• TASK DIRECTIONS
Please find every row below that contains the word "button" and copy each of those rows in full. Case counts, so match the capitalization exactly.

• PROVIDED RECORDS

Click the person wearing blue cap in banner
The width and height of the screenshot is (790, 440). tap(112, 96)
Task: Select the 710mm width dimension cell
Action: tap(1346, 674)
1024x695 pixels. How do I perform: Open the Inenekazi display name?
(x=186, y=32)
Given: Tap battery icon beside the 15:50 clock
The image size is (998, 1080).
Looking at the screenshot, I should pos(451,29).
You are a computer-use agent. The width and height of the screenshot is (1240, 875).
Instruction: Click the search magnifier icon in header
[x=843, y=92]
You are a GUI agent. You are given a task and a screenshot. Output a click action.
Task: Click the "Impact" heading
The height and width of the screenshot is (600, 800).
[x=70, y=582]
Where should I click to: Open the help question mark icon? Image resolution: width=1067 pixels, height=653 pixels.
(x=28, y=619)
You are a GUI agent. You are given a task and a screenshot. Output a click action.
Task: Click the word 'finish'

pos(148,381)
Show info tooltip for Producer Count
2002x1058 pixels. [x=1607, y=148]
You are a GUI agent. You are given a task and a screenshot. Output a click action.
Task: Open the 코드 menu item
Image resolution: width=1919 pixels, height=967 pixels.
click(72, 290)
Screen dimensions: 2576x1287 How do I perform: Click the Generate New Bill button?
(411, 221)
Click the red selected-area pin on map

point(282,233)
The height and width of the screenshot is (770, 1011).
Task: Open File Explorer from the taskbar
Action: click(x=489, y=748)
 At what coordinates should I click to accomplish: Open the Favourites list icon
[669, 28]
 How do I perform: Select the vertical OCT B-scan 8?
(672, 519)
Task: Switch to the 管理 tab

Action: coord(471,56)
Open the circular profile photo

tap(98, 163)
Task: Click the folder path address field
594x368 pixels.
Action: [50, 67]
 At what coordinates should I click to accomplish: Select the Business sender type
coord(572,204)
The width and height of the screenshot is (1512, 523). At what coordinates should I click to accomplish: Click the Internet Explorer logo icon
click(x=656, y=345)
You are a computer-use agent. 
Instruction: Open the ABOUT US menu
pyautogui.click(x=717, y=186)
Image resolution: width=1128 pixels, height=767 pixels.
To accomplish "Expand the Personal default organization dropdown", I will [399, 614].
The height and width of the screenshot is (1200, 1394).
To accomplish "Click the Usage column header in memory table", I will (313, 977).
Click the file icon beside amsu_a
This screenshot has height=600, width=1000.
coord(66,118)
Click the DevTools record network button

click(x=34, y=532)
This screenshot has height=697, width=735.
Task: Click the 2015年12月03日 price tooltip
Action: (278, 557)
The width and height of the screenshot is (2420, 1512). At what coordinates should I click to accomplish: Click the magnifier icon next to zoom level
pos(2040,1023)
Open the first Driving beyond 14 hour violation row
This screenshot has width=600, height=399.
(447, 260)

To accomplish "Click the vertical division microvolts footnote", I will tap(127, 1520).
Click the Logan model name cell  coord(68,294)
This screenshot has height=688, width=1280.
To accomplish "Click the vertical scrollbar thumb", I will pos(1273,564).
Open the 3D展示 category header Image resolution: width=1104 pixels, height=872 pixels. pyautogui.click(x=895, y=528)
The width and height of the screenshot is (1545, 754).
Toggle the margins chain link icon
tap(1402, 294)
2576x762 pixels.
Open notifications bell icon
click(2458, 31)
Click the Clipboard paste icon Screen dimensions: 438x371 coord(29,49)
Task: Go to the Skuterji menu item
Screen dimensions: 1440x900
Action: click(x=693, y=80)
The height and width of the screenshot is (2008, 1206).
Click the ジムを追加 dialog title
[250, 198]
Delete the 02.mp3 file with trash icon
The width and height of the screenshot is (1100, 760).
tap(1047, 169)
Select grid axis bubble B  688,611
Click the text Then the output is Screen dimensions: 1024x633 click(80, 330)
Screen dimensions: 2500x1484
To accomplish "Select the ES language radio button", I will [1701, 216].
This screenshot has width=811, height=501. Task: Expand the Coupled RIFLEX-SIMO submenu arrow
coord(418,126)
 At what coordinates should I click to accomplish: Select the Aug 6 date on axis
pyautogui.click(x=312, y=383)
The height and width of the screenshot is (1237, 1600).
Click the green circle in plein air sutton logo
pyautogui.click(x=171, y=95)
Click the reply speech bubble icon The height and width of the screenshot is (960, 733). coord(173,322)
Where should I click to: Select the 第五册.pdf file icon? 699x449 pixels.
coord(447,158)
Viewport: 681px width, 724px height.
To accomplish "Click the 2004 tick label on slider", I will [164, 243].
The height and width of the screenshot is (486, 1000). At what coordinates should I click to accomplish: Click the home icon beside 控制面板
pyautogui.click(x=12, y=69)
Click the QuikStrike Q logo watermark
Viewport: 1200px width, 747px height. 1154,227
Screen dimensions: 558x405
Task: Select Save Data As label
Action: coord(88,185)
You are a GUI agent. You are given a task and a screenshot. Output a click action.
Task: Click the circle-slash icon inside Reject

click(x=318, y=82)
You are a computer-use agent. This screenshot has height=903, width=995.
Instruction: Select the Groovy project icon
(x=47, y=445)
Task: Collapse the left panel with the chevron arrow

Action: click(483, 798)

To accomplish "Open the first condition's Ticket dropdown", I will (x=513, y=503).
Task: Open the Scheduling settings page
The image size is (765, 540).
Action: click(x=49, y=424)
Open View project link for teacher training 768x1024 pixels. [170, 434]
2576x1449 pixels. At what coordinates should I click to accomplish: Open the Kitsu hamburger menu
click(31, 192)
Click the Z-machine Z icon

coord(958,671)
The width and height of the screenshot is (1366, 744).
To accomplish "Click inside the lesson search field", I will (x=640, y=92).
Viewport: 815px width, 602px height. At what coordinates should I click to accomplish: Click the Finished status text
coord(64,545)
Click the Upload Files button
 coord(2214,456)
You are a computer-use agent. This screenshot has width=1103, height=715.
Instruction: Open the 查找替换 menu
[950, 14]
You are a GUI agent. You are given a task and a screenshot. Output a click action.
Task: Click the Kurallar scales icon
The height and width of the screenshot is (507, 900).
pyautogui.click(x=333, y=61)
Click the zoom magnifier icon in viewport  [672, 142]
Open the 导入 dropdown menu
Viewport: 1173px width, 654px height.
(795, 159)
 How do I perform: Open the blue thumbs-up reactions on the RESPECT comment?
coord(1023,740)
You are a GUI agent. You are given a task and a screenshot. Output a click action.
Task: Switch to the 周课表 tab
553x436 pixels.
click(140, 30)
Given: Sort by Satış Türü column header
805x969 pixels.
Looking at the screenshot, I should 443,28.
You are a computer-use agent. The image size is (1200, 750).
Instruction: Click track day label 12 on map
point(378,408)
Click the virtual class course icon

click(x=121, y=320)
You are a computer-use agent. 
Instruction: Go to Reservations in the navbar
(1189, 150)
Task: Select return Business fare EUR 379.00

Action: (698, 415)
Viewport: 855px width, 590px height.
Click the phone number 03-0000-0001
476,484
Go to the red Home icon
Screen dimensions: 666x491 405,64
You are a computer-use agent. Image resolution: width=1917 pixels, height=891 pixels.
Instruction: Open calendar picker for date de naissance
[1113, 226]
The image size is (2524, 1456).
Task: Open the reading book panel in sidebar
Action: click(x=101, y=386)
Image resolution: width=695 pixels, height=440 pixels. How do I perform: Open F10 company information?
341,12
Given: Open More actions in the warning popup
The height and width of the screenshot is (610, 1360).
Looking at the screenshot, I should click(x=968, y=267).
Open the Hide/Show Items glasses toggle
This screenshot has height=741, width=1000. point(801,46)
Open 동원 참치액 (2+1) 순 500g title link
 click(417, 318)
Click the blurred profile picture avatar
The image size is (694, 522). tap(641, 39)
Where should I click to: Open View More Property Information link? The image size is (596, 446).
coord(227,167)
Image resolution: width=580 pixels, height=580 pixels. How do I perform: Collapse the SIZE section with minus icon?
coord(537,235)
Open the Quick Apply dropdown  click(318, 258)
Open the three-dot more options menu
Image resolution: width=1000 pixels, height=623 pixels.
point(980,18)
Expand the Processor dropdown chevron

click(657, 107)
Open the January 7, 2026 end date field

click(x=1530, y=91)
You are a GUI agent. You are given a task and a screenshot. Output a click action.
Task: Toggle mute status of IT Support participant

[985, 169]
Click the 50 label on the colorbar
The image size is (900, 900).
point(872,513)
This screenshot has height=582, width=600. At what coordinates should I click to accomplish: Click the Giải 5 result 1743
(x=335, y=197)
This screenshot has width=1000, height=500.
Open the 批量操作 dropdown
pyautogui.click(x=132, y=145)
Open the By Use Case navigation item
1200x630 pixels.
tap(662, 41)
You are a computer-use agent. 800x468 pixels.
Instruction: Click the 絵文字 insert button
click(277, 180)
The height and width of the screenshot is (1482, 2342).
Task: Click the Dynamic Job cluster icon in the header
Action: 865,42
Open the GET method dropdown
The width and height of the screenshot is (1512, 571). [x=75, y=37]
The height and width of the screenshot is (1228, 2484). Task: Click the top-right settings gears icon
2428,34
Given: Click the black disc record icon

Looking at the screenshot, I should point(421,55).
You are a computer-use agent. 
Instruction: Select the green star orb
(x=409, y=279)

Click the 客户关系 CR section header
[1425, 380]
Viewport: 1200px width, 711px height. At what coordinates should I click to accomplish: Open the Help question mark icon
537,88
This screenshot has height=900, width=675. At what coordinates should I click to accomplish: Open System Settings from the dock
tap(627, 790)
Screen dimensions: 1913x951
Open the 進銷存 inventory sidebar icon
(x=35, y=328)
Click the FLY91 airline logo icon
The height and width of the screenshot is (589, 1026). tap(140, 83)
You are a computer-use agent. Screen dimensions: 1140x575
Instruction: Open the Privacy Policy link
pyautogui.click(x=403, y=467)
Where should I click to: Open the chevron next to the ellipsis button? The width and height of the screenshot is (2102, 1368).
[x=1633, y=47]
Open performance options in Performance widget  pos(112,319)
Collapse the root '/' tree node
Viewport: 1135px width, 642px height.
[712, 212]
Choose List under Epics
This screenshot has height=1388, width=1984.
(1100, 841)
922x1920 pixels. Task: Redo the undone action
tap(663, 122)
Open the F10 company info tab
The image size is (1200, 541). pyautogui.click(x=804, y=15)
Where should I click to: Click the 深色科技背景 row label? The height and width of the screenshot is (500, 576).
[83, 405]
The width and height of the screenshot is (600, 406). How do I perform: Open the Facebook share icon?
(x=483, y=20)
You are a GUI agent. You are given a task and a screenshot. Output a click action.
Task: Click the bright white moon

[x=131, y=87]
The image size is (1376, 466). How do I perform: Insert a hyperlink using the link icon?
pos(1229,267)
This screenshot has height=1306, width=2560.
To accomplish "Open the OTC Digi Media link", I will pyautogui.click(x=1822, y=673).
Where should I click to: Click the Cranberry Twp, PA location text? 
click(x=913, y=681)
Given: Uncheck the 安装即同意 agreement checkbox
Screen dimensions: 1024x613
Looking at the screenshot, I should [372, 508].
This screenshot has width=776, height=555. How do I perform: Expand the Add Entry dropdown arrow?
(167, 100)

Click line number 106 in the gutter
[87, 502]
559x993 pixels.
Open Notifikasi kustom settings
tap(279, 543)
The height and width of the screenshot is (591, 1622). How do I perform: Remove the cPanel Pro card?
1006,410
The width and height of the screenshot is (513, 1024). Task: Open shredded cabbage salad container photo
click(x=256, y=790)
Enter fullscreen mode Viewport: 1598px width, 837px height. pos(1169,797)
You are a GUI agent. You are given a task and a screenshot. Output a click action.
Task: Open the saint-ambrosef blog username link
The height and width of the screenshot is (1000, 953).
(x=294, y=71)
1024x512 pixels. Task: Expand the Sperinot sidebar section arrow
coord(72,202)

• FULL OUTPUT
Screen dimensions: 2576x1287 How do I perform: Click the Generate New Bill button?
Click the DevTools record network button
To accomplish "Select the ES language radio button", I will [1701, 216].
Click the Upload Files button
Instruction: Click the 絵文字 insert button
Where should I click to: Open the chevron next to the ellipsis button? The width and height of the screenshot is (2102, 1368).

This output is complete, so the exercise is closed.